The COVID-19 pandemic could usher in a period of robust scientific and cross-disciplinary collaboration that encompasses health, design, public policy, and more. Experts in interrelated fields have an opportunity to investigate and create new ways of thinking about health data, as well as how to capture and use it.
If biometric applications can provide sufficient accuracy and privacy, they can be applied to many contexts to improve personal and collective health. That could include providing staff and residents of long-term care homes with excellent predictive and preventative diagnoses. Or keeping travelers safe in airports and aircraft.

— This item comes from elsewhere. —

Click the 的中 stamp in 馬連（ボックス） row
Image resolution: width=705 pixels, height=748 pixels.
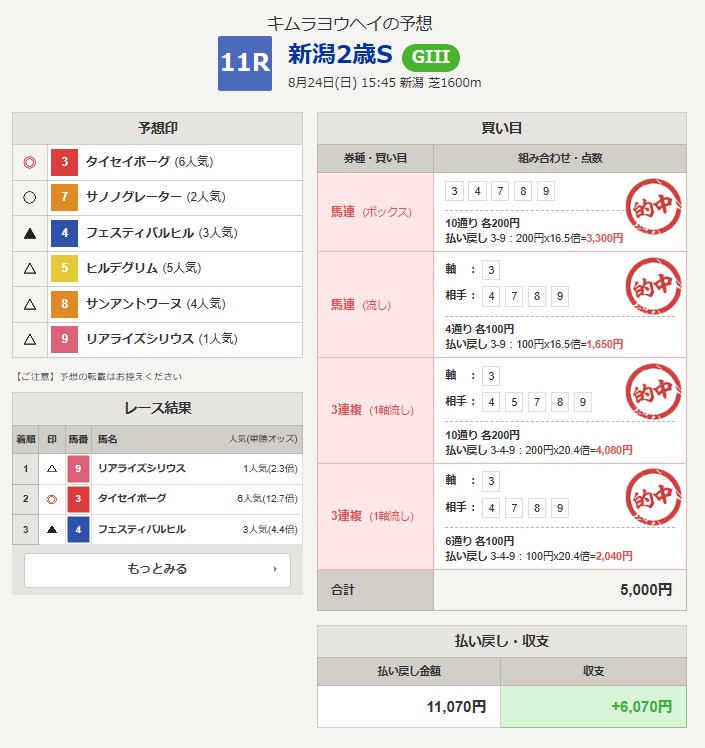[x=653, y=207]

But if there’s too much fragmentation of systems and data, if data is not treated correctly, and if citizens do not have trust in whomever is leading these initiatives, then we’ll not only have wasted people’s tolerance and good will in our efforts to contain COVID-19, we will thwart opportunities to use biometrics to address other public health threats.
As the incidence of pandemics and our experience with them changes, we will need technology that can evolve along with us to ensure our health and safety. Data from biometric tracking will be essential to our ability to build effective solutions, including the adaptive environments we will need. Biometrics will therefore be crucial in allowing us to avoid extended social isolation periods – making sure we can continue to live human, social lives.